An associated concern, for both organizations and their suppliers, is data security. It is critical to ensure the protection of sensitive personal and financial information. For example, some suppliers are reluctant to provide confidential bank account information to enable electronic payments even though the same information is provided on paper cheques. The bottom line is that for a successful conversion from paper to electronic payments: (1) the organization must be satisfied that it has mitigated prospective risks associated with data security; and (2) the supplier must have provided its authorization to accept electronic payments. This requires trust from both parties that the payments technology system is proven to be robust and secure.

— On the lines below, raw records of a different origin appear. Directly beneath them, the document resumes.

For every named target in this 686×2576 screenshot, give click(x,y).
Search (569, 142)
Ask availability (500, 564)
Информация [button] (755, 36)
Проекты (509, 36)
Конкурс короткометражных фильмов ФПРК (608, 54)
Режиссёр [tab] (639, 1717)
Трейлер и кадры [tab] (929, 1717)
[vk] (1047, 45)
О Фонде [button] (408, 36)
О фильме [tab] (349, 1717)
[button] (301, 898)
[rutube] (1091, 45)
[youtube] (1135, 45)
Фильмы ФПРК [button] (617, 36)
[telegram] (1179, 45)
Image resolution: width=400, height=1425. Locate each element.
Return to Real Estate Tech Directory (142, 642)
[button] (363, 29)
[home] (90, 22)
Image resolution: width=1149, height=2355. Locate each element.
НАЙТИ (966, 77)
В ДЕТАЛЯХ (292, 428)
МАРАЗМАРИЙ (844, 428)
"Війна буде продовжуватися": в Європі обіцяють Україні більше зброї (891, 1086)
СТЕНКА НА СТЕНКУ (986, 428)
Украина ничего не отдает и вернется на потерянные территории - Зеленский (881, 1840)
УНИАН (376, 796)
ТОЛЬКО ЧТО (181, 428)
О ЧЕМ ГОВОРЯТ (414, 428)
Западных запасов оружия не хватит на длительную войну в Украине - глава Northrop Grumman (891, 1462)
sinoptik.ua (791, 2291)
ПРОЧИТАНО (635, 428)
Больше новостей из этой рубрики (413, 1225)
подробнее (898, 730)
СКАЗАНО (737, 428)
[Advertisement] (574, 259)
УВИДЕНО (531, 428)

Further, it is not unusual for technology change to require a “re-engineering” of internal processes and workflows. For example, many organizations still employ traditional paper-based workflow processes for payments processing. It is not uncommon for signing officers in finance departments to require a physical copy of the invoice to be presented during the payment process for payment validation. In such cases, to enable a successful conversion to an electronic payments fulfilment platform, an associated change management project may be required to effect a transition from paper to an automated payments solution that includes invoice digitization and creation of web-based workflows. Typically, this will require integrated leadership from both finance and IT departments.

Conclusion

The adoption of new payments technology is the clear path forward for progressive organizations. The benefits far outweigh the risks. As the electronic payments standard ISO20022 is implemented across the globe, it will become easier to convince suppliers, business partners, and senior management to shift from paper to electronic payments. Key benefits include reduced costs, improved vendor relationships, improved cash flow visibility, and more efficient workflow processes. Evaluate the strength of your in-house capabilities and consider partnering with an external service provider to deliver a scalable solution that adheres to existing organizational workflow processes and policies while respecting any limitations of existing accounting systems. Outsourced technology providers should be able to offer a fully integrated and scalable payments technology platform, coupled with personalized advice and support to drive the vendor enablement process.